Hello. My name is Deb.

I'm a UI/UX Designer living in San Francisco.

I enjoy solving puzzles, untangling knots, and making complex tasks feel easy.

My Skills

My skills lie in the intersection of business needs, visual design, user-centered design, and engineering

Having worked in companies of all sizes on both enterprise and consumer web applications, I bring deep experience in taking designs from concept to completion.

I contribute to both the UX (information architecture, interaction design, usability) and the UI (visual design, look and feel, implementation), and like to be involved in all phases of feature development.

This includes working closely with Product Managers/Owners to understand requirements as well as Engineering to offer initial prototypes, assistance during development, and feedback on implementation. When we encounter obstacles, I collaborate across teams to find a solution that fits our requirements for time, quality, and scope.

See How I Work

My Philosophy

It is a poor workman who blames his tools. I'm a big fan of paper, cardboard, and anything else that can be scribbled on, as long as it helps communicate ideas.

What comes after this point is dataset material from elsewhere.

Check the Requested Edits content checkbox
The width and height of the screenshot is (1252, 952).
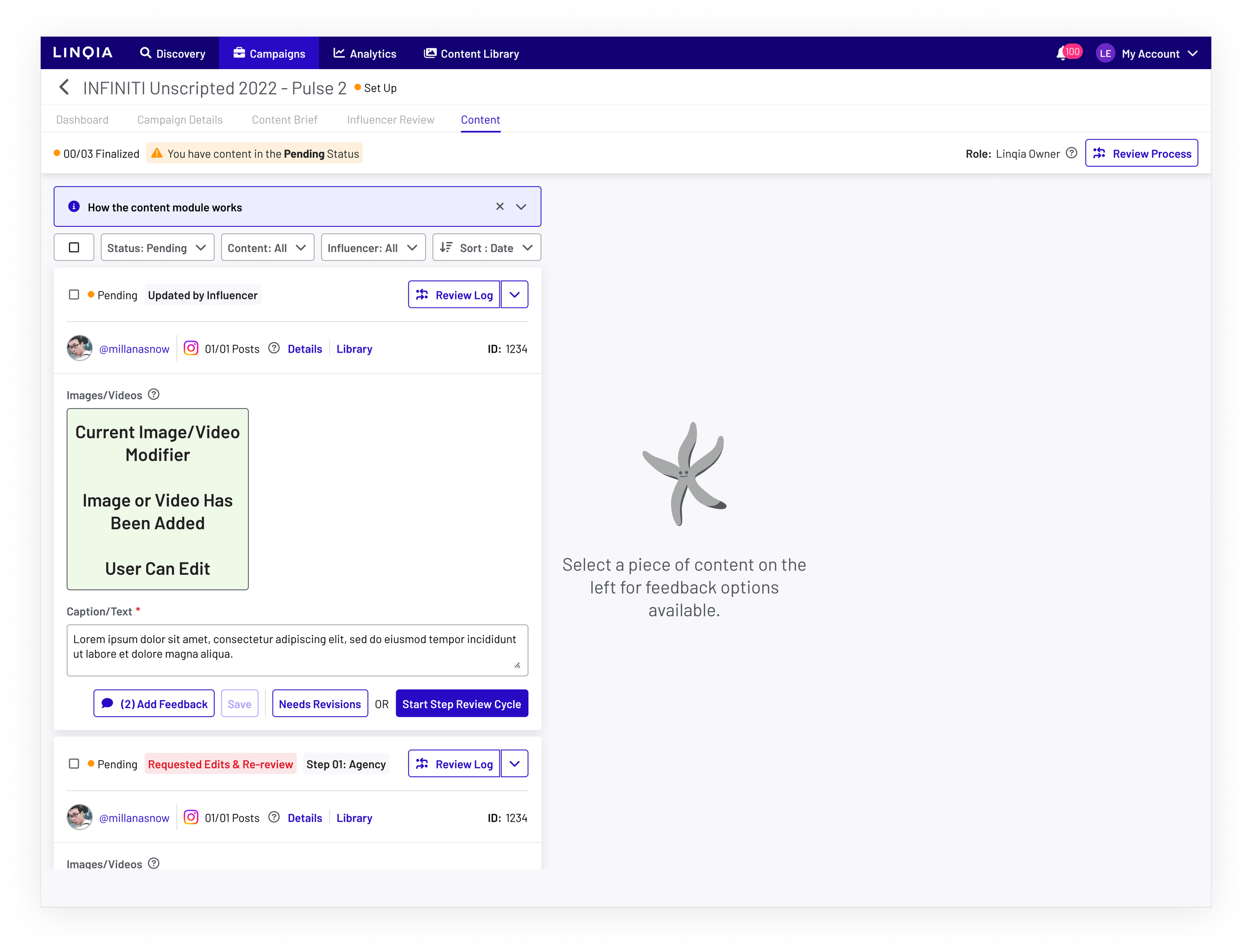74,763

Processes are not hard and fast, but should be flexible and adapt to fit the team you're working with and the feature you're working on.

Iterating is good, as long as we don't abandon our long-term goal for short-term gains.

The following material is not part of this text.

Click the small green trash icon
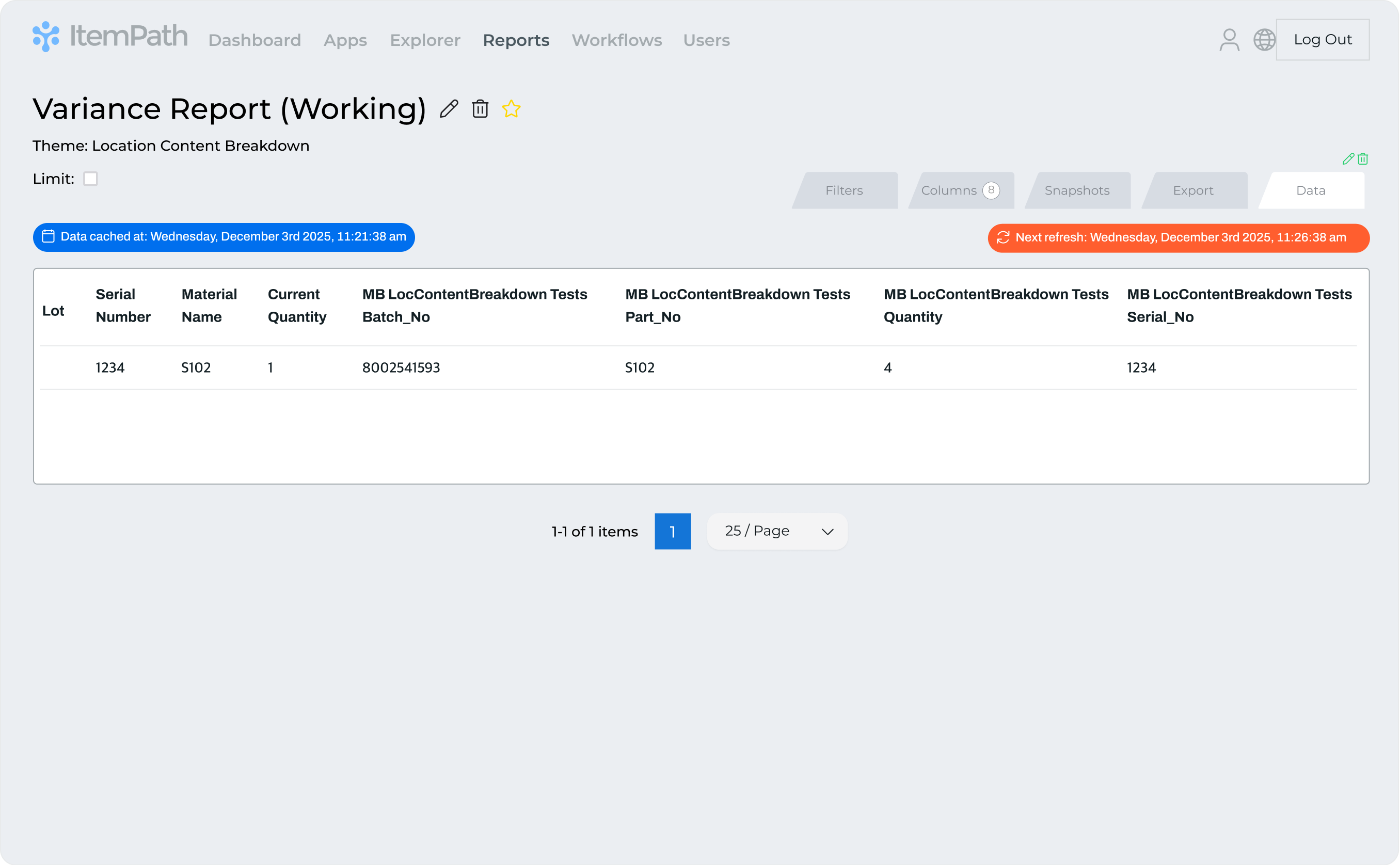Image resolution: width=1400 pixels, height=865 pixels. coord(1363,159)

We don't have to address every edge case or even every use case right away, but we should think of all the edge cases so we agree on what we're choosing to ignore.

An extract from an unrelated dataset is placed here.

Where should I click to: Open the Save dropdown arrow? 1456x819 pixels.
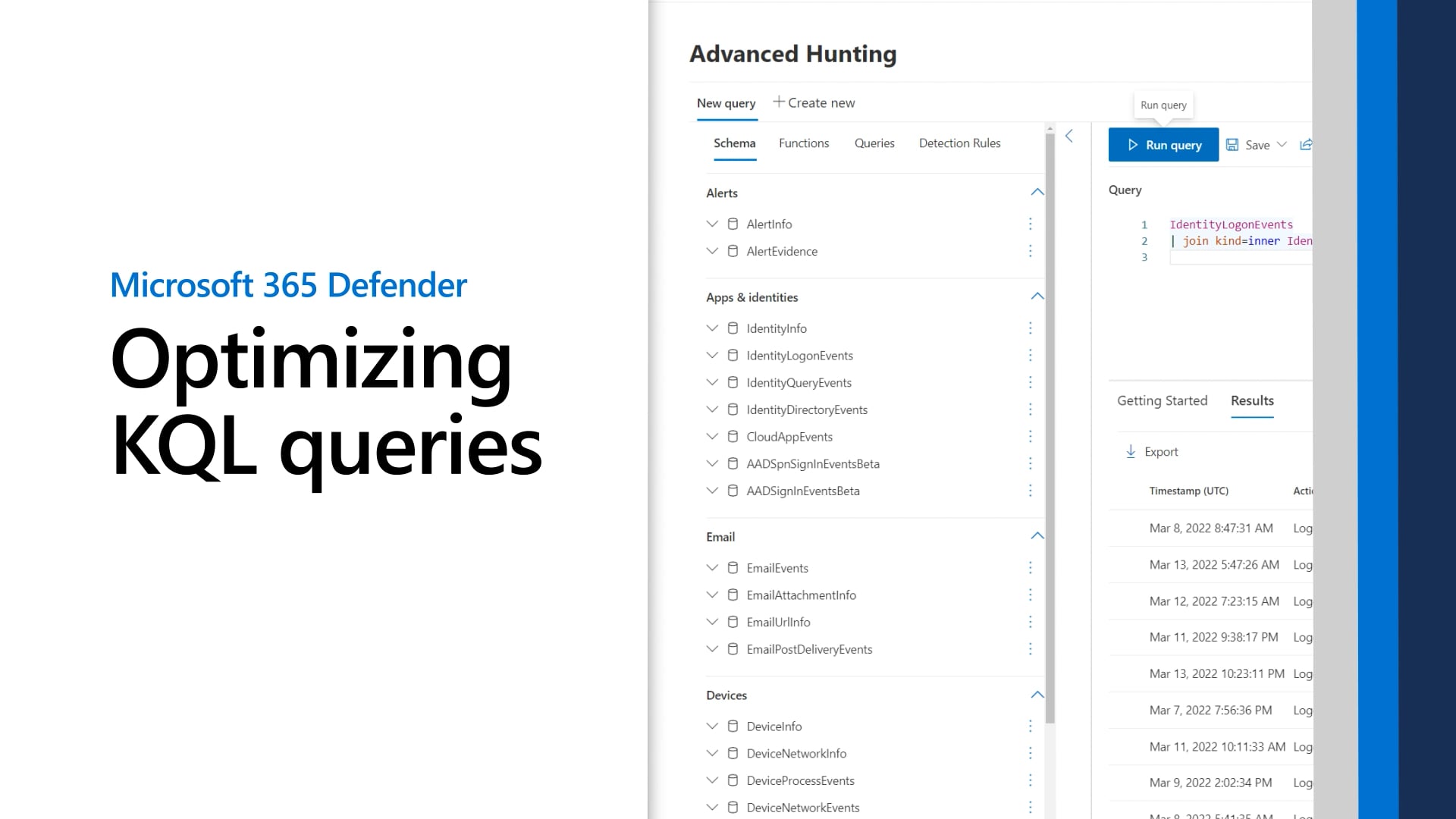(x=1282, y=145)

Yes, one pixel does make a difference, if it's the wrong pixel.

The devil is in the details, and I sweat the small stuff.

I use a PC. If most people will view web applications on a PC, it makes sense to view it from their experience while designing and developing.

I'm the type who turns dollar bills to face the same way in my wallet and restores order to items on grocery store shelves. I like my application structure and pixels to be in order, too.

Not every website requires a parallax effect and a giant animated hero image. Effects like these (while definitely cool) are ephemeral, while basics are timeless.

Having said that, if effects further the user's understanding and delight, they should be incorporated.